Information given:
===============
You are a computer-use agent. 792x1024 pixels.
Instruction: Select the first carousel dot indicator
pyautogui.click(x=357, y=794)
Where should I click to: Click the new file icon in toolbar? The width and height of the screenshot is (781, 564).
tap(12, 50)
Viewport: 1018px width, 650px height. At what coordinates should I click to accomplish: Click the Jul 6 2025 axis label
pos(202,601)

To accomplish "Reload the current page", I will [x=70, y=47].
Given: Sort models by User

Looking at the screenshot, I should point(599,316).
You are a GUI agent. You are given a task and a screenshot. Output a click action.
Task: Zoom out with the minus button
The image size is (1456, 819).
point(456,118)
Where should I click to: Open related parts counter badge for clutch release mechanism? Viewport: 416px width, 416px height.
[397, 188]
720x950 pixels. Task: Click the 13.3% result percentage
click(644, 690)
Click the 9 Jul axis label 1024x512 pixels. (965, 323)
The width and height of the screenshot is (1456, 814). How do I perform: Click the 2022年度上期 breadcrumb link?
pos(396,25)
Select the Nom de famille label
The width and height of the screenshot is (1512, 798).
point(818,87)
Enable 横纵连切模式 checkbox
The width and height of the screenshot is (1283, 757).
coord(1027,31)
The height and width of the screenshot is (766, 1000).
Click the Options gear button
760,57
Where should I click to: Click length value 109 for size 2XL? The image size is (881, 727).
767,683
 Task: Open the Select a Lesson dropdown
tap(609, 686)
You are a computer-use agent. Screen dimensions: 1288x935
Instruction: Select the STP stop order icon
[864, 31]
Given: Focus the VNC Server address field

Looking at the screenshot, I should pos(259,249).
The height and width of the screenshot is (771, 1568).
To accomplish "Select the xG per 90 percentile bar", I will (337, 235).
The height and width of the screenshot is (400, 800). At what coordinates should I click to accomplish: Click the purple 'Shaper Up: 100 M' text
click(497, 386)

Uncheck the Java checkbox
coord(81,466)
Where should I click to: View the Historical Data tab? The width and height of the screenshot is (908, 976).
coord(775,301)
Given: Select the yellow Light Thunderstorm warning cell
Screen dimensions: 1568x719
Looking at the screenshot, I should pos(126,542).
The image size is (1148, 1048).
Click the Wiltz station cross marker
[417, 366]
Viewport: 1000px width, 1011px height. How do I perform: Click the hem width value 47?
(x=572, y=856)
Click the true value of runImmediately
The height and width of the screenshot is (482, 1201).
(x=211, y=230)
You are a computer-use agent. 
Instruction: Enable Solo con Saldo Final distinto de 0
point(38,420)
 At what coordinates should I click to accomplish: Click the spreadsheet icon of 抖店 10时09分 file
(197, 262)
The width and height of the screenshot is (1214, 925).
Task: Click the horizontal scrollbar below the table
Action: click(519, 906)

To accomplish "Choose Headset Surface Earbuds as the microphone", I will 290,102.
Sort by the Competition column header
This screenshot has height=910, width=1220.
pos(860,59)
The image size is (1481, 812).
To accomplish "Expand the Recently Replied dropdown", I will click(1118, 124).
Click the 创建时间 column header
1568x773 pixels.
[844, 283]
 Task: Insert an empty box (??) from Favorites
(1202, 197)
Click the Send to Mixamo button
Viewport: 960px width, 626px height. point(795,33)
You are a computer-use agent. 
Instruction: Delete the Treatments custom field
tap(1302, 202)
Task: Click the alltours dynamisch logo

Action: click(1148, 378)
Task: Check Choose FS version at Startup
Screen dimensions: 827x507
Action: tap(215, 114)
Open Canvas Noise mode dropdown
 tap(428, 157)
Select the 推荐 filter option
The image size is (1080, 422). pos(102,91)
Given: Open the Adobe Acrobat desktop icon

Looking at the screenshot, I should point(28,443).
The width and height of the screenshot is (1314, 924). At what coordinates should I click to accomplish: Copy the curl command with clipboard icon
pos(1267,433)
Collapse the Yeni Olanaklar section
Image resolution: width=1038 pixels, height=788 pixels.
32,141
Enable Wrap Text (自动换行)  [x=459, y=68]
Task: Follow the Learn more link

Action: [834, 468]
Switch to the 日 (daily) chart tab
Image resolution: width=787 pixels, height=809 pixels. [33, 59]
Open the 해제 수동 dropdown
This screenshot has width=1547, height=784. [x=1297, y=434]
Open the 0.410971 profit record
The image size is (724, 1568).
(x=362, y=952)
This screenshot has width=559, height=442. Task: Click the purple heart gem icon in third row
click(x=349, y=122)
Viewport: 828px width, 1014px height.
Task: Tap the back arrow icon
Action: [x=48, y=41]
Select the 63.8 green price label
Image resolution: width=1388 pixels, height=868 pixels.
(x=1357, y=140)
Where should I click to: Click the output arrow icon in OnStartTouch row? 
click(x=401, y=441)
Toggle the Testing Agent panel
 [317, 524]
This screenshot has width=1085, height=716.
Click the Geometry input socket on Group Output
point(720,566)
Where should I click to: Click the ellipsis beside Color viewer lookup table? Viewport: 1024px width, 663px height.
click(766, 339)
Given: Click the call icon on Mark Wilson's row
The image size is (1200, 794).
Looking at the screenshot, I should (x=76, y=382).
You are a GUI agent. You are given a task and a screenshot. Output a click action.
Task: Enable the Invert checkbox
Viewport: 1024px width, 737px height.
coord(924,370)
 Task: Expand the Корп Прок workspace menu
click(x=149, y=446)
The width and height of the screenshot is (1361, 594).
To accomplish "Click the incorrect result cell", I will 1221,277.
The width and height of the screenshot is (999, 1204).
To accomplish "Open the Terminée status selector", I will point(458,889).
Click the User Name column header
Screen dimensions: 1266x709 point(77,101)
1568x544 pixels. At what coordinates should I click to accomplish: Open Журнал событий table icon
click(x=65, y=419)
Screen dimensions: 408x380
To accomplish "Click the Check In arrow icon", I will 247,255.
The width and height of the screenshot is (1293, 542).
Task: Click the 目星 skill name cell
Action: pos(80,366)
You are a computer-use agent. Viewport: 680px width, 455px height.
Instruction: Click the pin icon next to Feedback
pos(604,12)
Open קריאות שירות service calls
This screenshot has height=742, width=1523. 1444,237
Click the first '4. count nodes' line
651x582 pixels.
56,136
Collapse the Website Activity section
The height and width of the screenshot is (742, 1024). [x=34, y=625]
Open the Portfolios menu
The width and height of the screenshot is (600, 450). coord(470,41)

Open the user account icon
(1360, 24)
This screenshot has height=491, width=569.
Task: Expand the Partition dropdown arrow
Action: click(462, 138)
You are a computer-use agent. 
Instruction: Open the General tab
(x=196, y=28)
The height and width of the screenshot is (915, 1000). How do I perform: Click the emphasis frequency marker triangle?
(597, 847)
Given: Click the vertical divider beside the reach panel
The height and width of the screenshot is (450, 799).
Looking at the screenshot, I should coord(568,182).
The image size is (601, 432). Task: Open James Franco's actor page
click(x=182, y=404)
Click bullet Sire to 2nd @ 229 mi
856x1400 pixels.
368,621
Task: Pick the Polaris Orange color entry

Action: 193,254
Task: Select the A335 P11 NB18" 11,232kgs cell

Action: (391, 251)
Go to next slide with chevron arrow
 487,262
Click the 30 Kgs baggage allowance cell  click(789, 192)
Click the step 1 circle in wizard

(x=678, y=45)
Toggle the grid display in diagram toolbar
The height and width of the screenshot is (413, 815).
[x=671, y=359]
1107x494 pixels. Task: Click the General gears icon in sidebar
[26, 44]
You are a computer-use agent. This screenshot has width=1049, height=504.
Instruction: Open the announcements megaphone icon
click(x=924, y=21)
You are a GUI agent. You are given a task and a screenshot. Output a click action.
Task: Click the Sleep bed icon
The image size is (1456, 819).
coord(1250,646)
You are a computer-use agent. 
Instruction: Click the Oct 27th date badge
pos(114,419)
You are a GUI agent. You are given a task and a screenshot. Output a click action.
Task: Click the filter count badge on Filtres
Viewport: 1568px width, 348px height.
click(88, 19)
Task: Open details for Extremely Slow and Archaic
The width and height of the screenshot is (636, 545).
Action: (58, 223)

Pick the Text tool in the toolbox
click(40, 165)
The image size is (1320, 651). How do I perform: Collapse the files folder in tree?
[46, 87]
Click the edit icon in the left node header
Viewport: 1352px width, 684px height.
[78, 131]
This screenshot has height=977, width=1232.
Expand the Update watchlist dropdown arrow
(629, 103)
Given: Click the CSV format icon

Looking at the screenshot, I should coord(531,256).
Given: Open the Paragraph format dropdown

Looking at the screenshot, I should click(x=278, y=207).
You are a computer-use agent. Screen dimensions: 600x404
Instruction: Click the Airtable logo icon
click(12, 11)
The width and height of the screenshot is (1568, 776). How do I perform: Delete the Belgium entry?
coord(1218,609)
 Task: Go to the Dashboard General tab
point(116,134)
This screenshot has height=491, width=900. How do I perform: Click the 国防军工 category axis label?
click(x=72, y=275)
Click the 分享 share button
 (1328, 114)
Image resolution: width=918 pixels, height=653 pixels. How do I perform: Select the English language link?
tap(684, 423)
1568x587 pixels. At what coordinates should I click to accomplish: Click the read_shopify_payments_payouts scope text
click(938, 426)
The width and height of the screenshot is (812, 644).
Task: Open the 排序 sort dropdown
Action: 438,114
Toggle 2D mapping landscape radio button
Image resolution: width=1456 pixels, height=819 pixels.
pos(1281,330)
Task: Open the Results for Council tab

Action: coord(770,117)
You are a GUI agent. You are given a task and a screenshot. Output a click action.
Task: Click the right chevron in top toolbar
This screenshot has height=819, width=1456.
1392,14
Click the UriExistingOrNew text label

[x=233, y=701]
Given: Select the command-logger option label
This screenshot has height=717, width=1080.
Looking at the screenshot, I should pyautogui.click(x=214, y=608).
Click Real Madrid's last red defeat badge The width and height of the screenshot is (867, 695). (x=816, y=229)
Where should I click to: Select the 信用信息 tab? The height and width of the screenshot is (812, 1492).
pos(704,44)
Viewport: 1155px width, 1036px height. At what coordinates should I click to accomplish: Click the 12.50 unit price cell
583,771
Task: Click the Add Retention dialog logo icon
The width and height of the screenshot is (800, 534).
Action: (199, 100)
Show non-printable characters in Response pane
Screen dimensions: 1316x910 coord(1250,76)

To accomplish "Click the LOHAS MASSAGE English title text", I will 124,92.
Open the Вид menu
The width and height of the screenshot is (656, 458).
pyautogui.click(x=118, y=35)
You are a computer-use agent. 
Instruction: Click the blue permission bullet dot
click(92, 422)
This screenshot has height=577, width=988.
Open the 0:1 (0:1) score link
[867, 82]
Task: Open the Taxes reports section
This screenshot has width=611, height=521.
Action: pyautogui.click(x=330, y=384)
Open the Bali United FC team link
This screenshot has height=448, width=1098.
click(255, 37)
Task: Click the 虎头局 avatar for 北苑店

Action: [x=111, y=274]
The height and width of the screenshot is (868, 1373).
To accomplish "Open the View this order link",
===============
Written task:
Reproduce the rows verbatim, starting at the line containing "Task: Follow the Learn more link" and ending after the line containing "(x=362, y=952)".

Written response:
Task: Follow the Learn more link

Action: [834, 468]
Switch to the 日 (daily) chart tab
Image resolution: width=787 pixels, height=809 pixels. [33, 59]
Open the 해제 수동 dropdown
This screenshot has width=1547, height=784. [x=1297, y=434]
Open the 0.410971 profit record
The image size is (724, 1568).
(x=362, y=952)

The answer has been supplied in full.